Train – build a neural network specialising in ALG detection
Set up and configure the Training model to develop the capability to identify presence of African Lovegrass in Drone images. Developing and refining models over many cycles and iterations to optimise the detection capability is the great challenge of Machine Learning/Artificial Intelligence. The AWS Sagemaker config screens assist greatly in this process :-
Infer – submit candidate data to evaluate the model’s effectiveness
Pass in new images ‘through’ the trained model for assessment and generation of a resulting confidence metric regarding presence or non presence of a target weed :-
SSWP – Pre and Post-processing steps (includes Colour-Picking)
To support the critical work of the overseeing data scientist a number of pre and post data processing steps can be enabled :-
- Colour-picking – focussing on particular colour characteristics within the data as a means of highlighting areas of particular interest or unambiguously identifiable plantlife. Available in SSWP since October 2021.

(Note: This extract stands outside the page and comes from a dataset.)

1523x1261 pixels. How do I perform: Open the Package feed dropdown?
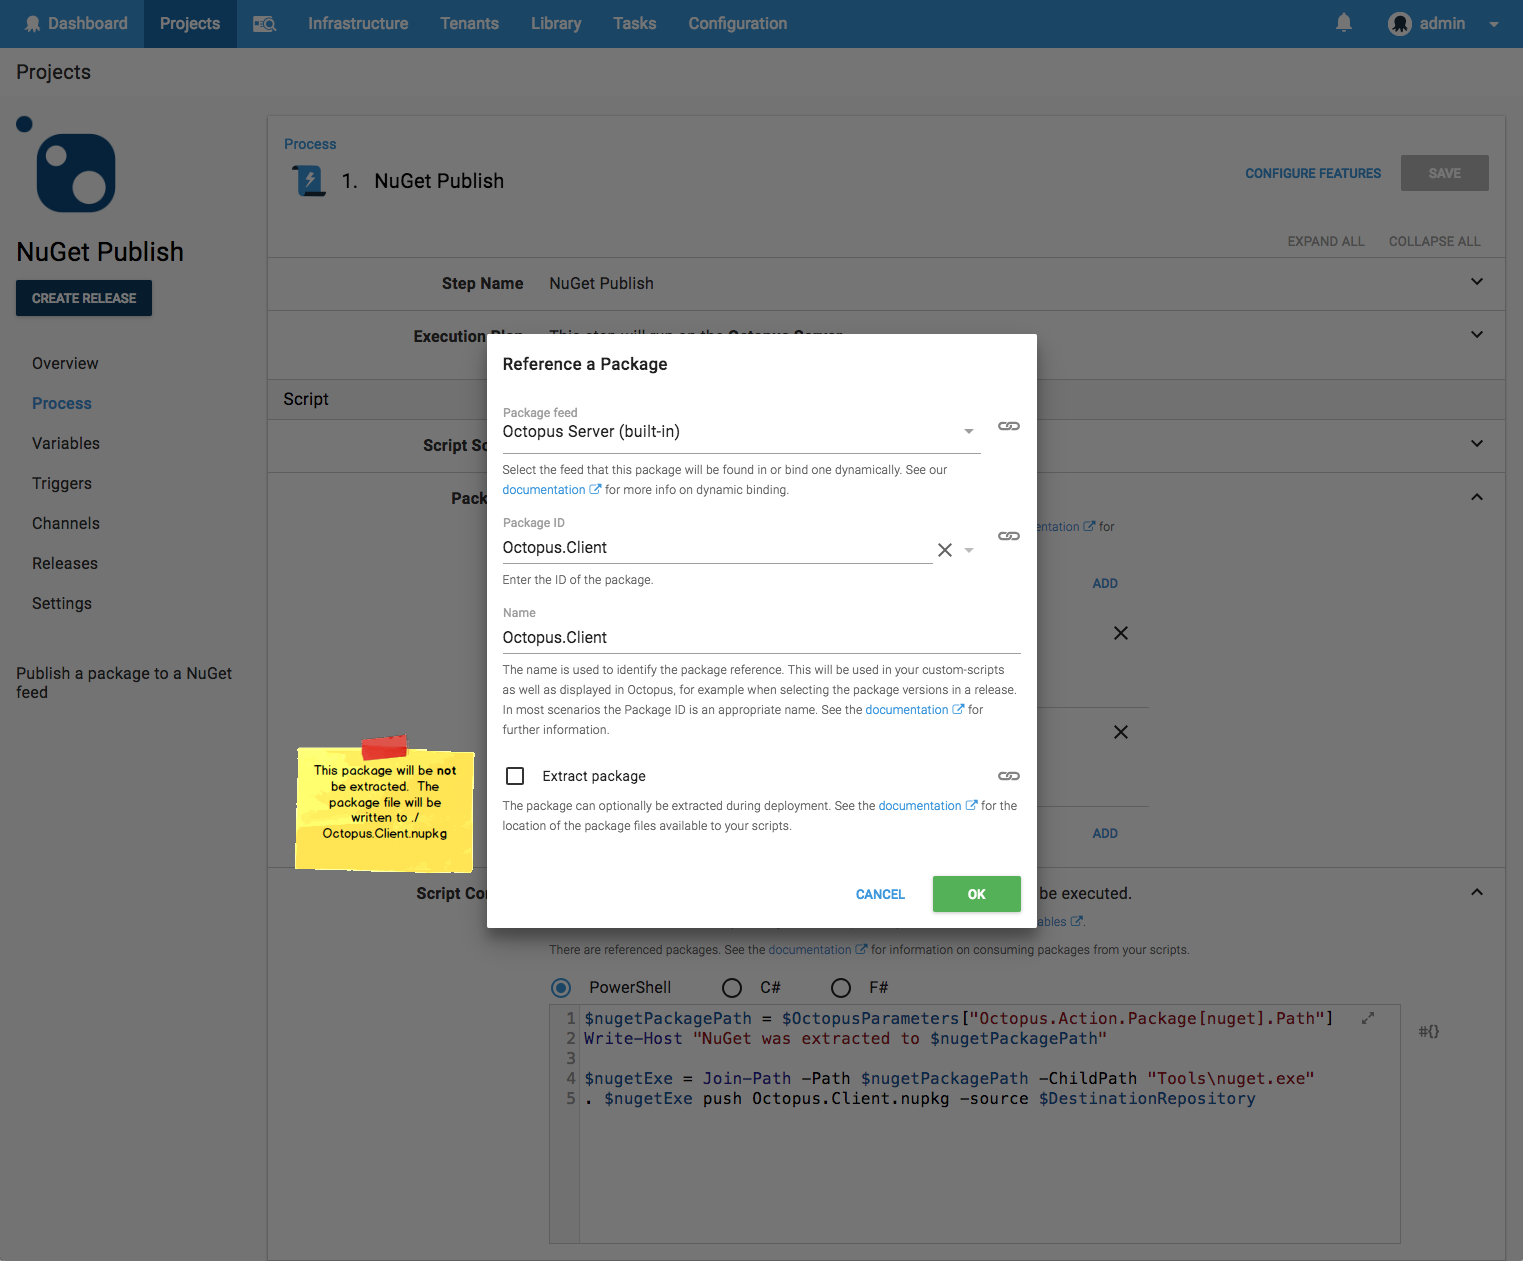tap(968, 431)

- Splicing – commonly splitting large images into smaller ones to reduce the area-size of detection
- Segmentation – demarcating areas to exclude from consideration (e.g. miscellaneous objects within the landscape) – typically identified by colour or pixel concentration
- Orthorectification – removing the effects of image perspective (tilt) and relief (terrain) effects for the purpose of creating a planimetrically correct image that features a constant scale wherein features are represented in their ‘true’ geo-locations
- Grayscaling – removing colour from images to accentuate image characteristics that may aid the neural network model training process
NOTE : Not all steps are currently enabled for the SSWP. Further development of the SSWP solution will include addition of a greater range of discrete data processing steps/modules.
The Tech Stack
The SSWP solution in its current form takes full advantage of the AWS Machine Learning capability combined with custom developed software to operate in this compute intensive environment.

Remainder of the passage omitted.